- Born: 23 July 1957 (age 68) Sicily, Italy
- Occupations: Electrical apprentice; Ice cream van operator;
- Conviction: Murder
- Criminal penalty: 22 years' imprisonment, 18 years' non-parole period

= Francesco Mangione =

Australian murderer

Francesco Mangione is an Italian-born Australian, convicted of the 2002 murder of his 26-year-old cousin, Denis Giunta, in his Williamstown home.

==Early life==
Mangione, of Moonee Ponds, Victoria was born 23 July 1957 in Sicily. In 1969 he came to Australia. Apprenticed to the former State Electricity Commission of Victoria, he was in 1978 named by the Industrial Training Commission of Victoria as the outstanding radio tradesman apprentice of that year. He departed the SECV in 1989 and began operating an ice cream van. In 1992 Mangione was arrested and detained, but he was later released due to there being no evidence to support charges over a missing six-year-old girl found in his ice cream van. In 1993 an incident occurred between his family and that of Giunta, also an ice cream van operator, escalating a turf war which included a violent fight between Mangione and Giunta.

==Criminal history==
On 5 February 2002 Giunta returned home from work. After showering he stepped naked into the bedroom where his wife lay sleeping and Mangione lay in wait.

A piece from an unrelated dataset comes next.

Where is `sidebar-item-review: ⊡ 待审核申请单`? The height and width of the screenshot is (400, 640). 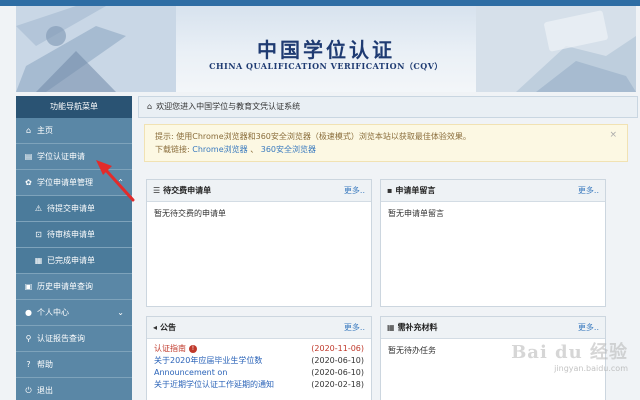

Mangione then attacked Giunta slashing, stabbing, and hacking at him with a homemade sword. Giunta's wife, Laura, awakened by her husband's screams, escaped via the bedroom's balcony leading to the outside garage roof where she leaped to the ground, breaking her leg, requiring further hospitalization for 21 days and in need of a wheelchair and crutches upon her release. Giunta died at the scene from massive injuries. Mangione fled the scene dropping the weapon as he did. His DNA was later found on the handle of the sword and tools were found in his home which were forensically linked to the making of the weapon.

===Trial===
The trial lasted for ten days. On 13 February 2004 Mangione was found guilty by a jury. He was sentenced by Judge David Harper to 22 years imprisonment, with a non-parole period of 18 years. On 21 February 2006 the Supreme Court of Victoria Court of Appeal dismissed Mangione's appeal against the severity of his sentence. Mangione continues to maintain his innocence. In 2010 it was reported that Mangione was imprisoned in Barwon Prison.